La dernière inspection du CEA/FAR a eu lieu le 30 juin 2010 sur le thème de la gestion des déchets. À la lecture de la lettre qui a suivi, on peut constater que si cette gestion est globalement assez correcte, elle est cependant loin d'être parfaite. Ce qui a posé problème aux inspecteurs de l'ASN, c'est la manière dont étaient entreposés des futs de solvants et d'autres, violets, aux contenus indéterminés dans un local passablement saturé. Certains de ces fûts étaient posés à même le sol. Les inspecteurs veulent savoir si le cuvelage en béton est suffisant pour supporter le poids des fûts entreposés. Ils s'interrogent aussi sur la stabilité de l'empilement des fûts sur trois rangs de hauteur.
C'est évidemment la perte d'étanchéité des fûts et du cuvelage lors d'un effondrement d'une pile ou de tout l'empilement des futs, voire de celle du béton du cuvelage à cause du seul surpoids qui font problème.

Le refus du CEA/FAR de présenter à la CLI la réponse qu'il avait donné aux demandes del'ASN sur ce sujet.

Cette perte d'étanchéité et la diffusion dans le sous-sol de liquides contaminés pourraient avoir de graves conséquences environnementales. En effet, le CEA/FAR est construit sur une butte de sable de Fontainebleau (le coteau du Panorama) qui repose sur des marnes imperméables. Entre ces marnes et le sable, il y a une nappe phréatique dont le trop plein s'écoule à la Fontaine des Bouffrais à Fontenay et dans l'étang Colbert au Plessis. Les solvants contaminés diffuseraient à travers le sable et rencontreraient l'eau de la nappe phréatique qui serait contaminée et qui en s'écoulant par ses exutoires répandrait cette radioactivité dans l'environnement.

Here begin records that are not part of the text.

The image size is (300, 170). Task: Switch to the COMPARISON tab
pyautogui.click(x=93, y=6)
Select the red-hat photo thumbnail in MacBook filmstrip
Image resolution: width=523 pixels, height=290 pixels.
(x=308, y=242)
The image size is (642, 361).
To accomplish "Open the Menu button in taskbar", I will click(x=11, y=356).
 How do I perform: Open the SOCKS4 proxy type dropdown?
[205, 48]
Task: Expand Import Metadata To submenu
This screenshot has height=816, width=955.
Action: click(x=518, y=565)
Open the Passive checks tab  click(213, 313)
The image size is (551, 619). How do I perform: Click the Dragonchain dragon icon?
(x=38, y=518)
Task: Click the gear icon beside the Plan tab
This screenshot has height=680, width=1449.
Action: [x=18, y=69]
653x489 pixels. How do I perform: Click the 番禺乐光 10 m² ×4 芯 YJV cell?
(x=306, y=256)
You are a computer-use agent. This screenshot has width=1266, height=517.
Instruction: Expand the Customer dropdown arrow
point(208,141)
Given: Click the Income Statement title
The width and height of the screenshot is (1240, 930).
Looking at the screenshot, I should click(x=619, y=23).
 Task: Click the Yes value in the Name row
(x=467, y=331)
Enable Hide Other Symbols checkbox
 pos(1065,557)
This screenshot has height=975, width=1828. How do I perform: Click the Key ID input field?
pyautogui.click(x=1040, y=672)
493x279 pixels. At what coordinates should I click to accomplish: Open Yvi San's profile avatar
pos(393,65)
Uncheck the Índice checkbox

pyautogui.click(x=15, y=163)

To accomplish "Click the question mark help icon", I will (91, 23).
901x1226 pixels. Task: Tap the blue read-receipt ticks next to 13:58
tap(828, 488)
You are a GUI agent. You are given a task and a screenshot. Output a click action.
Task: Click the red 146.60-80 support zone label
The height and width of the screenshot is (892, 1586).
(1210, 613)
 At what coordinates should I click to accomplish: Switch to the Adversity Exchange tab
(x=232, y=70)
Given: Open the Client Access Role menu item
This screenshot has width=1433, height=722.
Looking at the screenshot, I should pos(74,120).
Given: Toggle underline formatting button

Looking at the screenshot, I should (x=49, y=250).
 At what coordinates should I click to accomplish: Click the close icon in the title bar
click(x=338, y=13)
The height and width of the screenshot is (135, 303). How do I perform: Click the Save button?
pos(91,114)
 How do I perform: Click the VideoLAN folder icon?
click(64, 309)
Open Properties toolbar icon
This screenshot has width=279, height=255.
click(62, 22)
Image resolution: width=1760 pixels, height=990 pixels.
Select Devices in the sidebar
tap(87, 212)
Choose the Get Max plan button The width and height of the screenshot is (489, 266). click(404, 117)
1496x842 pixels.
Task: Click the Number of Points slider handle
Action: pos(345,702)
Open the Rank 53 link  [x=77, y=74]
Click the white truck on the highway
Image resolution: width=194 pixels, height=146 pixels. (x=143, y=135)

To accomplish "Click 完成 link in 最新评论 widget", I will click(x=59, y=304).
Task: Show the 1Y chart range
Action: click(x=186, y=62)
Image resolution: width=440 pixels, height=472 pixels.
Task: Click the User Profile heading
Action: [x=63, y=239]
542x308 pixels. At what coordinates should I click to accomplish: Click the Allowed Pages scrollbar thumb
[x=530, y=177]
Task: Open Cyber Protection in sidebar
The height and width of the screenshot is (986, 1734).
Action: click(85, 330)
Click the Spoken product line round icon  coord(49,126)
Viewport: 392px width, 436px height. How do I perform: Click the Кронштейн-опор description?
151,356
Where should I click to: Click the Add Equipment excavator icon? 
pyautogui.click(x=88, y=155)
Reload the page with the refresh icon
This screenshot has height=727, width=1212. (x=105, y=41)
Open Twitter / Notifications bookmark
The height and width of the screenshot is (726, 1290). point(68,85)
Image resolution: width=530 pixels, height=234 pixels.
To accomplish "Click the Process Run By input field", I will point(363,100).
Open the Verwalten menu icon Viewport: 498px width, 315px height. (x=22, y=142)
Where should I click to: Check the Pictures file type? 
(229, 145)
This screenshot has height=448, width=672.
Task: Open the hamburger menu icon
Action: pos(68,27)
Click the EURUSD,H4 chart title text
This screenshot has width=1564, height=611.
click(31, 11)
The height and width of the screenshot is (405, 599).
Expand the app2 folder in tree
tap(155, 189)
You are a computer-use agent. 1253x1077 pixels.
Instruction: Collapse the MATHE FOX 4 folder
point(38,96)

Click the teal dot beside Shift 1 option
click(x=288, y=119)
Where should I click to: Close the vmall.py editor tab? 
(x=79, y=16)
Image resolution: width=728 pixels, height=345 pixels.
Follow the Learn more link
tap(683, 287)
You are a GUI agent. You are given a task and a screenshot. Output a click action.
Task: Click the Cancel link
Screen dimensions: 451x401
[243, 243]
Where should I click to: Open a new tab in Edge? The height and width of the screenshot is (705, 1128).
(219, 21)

C'est pourquoi, après avoir rappelé cela, j'ai interrogé les représentants du CEA sur la réponse et les mesures prises suite aux demandes de l'ASN sur ce problème de l'entreposage de solvants radioactifs dans le bâtiment 10. En vain, les représentants du CEA n'ont pas voulu ou n'ont pas pu répondre à cette question précise. Les généralités qu'ils ont énoncées étaient si vagues que le Président de la CLI a déclaré qu'il allait organiser une réunion du groupe de travail « Science et technologie » à laquelle je serai invité et au cours de laquelle le CEA devra répondre à ces questions. J'ai demandé que lors de cette réunion le CEA/FAR réponde aussi à d'autres questions que l'on est en droit de se poser lorsque l'on lit les lettres d'après missions de l'ASN concernant la gestion des déchets et leur confinement, leur transport et les risques d'incendie. Ce sont ces trois thèmes qui sont les plus importants pour les habitants de Sud de Seine. Pour le premier, on vient de le voir sur un cas particulier. Pour le second parce que les convois empruntent la voirie de nos villes, pour le troisième parce que selon le PPI du CEA/FAR, c'est le cas principal où une contamination de l'air pourrait se produire affectant un large périmètre autour de l'INB en cause.
J'attends avec impatience cette réunion dont je communiquerai les résultats sur ce blog.